Назавтра он директору докладывать не побежал, в том-то и дело. Не любит человек мелочиться — значит, настоящий джигит.
КАК ТЫ СМЕЛ ДРУЖИТЬ С ДЕВИЦЕЙ?
Вся кутерьма учебной жизни — заботы и хлопоты ее поднакопились ко второму курсу… Первый курс — это было что: пустяшное, короче говоря, дело! Что скажут, тому и верили, ходили развесив уши, будто малые ребята; смешно даже вспомнить… Нынче, на всякий случай, педпрактика. Самостоятельно, почти каждый день, уроки даем — шутка ли! Альтафи, подлец, пятерки так и грабастает. Что ни урок, то «пятера». Прирожденный педагог, как этот, как его… Иоганн Генрих! Который этот… как его… Песталоцци. А у нас, на всякий случай, Альтафи Халимов — вы запомните: если что, так я вам говорил — прирожденный педагог! Зарифуллин — тот, видно, не прирожденный. Или не везет ему напрочь. А уж так старается парень, так старается! Только всякий раз происходит с Зарифуллиным какая-нибудь ерунда и невезуха. Вот, скажем, давал Зарифуллин урок — на тему остывания и также, наоборот, нагревания обыкновенной воды. Три дня готовился! Однако детишки тех стараний не оценили — ну замучили Зарифуллина, прямо плешь ему проели! Говорят, мол, в том стакане, который для тепла варежкою накрыт, вода холоднее, чем в другом, который стоит просто так, безо всяких варежек.
— Ну-ка, ну-ка, — суетился явно не по делу Зарифуллин, — ну-ка, ну-ка, а вот если да и еще подумать, а? А? Думайте, ребятки, думайте; думать — это хорошо. Ну-ка ты, Мунир! В каком стакане вода теплее?
Мунир, однако, тоже на гвозди бросил; эх, Мунир!..
— Вот в этом, — сказал он, уверенно тыкая пальцем в стакан без варежки. И, чтоб было яснее, еще примотнул круглой головой…
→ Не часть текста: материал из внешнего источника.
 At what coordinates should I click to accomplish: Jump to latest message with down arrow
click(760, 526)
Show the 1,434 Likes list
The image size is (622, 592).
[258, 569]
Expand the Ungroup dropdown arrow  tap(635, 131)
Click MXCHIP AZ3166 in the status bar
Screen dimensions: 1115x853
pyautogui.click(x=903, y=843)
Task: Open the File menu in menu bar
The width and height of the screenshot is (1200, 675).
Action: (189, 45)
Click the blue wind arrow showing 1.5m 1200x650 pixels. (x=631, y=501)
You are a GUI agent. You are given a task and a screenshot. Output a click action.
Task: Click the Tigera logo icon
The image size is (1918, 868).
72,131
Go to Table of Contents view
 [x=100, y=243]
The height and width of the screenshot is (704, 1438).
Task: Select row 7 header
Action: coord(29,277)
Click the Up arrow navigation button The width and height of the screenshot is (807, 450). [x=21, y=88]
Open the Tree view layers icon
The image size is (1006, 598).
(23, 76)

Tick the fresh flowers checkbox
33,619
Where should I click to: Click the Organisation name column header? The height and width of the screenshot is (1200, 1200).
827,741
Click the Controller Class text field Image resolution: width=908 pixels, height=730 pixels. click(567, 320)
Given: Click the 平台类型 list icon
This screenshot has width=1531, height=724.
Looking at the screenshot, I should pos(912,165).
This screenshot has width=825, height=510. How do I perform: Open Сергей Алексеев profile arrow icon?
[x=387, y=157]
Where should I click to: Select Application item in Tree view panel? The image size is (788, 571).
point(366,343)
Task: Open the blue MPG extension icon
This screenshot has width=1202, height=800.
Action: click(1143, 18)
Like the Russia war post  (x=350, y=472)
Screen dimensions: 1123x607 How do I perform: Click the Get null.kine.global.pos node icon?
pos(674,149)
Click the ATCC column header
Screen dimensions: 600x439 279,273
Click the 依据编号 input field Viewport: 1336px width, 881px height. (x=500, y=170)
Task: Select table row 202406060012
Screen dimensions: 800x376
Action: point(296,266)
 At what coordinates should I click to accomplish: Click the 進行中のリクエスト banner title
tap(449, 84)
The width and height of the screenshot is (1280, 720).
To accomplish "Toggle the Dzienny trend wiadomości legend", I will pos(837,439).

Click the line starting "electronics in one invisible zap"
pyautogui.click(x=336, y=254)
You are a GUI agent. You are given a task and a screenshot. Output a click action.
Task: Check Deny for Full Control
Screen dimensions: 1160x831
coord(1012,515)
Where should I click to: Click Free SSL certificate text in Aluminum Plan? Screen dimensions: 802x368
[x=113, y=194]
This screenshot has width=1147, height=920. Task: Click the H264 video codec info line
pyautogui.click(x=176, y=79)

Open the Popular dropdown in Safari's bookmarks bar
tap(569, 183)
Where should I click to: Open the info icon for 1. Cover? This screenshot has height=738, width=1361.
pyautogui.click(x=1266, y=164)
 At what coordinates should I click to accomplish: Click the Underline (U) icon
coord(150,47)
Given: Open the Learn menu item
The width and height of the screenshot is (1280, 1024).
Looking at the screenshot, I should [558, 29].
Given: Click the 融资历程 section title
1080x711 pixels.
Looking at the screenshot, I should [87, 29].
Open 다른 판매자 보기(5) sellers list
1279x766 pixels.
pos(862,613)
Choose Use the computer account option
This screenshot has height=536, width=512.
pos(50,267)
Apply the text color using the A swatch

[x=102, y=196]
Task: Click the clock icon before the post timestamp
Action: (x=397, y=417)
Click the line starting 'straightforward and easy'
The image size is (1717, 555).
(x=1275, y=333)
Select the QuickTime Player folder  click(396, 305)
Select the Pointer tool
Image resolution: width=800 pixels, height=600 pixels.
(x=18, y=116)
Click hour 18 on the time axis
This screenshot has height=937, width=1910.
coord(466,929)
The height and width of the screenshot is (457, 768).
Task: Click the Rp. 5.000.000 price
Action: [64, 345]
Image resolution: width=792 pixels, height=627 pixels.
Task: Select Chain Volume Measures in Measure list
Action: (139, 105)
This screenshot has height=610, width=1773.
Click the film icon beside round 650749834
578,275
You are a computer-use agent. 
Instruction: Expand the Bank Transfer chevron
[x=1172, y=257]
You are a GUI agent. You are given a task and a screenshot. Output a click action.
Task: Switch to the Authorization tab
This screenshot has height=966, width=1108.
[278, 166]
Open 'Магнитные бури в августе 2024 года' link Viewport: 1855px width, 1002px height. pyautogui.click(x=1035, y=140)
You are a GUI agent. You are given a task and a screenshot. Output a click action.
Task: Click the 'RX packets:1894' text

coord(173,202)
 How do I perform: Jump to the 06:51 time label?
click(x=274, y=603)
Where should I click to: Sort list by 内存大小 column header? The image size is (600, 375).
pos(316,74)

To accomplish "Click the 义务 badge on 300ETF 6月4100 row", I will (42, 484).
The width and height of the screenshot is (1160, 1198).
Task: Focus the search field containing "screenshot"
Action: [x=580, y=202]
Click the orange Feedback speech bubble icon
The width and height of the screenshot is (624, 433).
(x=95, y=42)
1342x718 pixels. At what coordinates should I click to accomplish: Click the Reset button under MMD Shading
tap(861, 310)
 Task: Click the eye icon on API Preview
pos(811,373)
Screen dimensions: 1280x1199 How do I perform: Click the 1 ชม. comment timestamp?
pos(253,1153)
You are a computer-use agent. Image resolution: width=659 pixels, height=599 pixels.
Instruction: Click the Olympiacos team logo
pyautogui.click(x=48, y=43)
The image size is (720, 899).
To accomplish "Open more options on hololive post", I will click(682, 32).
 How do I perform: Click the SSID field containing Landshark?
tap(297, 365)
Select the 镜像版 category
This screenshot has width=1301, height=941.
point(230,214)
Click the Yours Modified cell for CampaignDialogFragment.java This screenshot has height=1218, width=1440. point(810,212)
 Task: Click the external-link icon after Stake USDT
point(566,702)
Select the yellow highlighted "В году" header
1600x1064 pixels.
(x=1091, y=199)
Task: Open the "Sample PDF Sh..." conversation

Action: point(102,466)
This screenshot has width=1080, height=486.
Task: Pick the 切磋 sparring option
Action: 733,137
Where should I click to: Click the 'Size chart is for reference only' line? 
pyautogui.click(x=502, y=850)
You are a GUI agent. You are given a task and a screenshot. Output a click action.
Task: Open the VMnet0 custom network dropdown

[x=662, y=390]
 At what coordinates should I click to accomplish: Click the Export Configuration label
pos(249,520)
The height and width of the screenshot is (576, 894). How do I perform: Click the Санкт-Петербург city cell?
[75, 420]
Много, вообще-то, пришлось повидать Зарифуллину за последнее время. Ох и тяжко было, тоскливо, одно испытание за другим… Во время зимних каникул умер его старый отец… Нетопленная печь белела в избе громадной льдиной, из окошек дуло, наметало по всей избе маленькие, но какие-то настоящие сугробы. Поставили было Зарифуллины новый сруб, хотели уж крышу припасенной жестью крыть, да началась война, все пошло прахом. В сорок первом старик овдовел, Зарифуллин остался без матери; старший сын старика, Гаффан, пропал на войне без вести. Каждое воскресенье ездил Зарифуллин домой, стирал хворому отцу заношенное бельишко, грел ему для мытья воду, варил похлебку. К тому времени, когда Зарифуллин приехал на каникулы, старик совсем сдал, ослаб. Забравшись на печку, он так больше и не слезал оттуда; на боках у него сделались пролежни, старик мучился, стонал. Ел он мало: раз в сутки немного отваренной, размятой картошки да банку лиственного чая; порой и того не осиливал… В последние свои дни старик начал бредить. Зарифуллину в такие моменты становилось жутко, он сильно пугался. Как-то среди ночи старик вдруг громко запел. Зарифуллин довольно долго копошился в темноте, нащупывал коптилку; потом, запалив фитиль, поднялся к отцу. Старик лежал с закрытыми глазами, руки его беспрестанно, судорожно двигались, будто наигрывая по кнопкам невидимой гармошки, — он, кажется, бубнил марш Сайдашева.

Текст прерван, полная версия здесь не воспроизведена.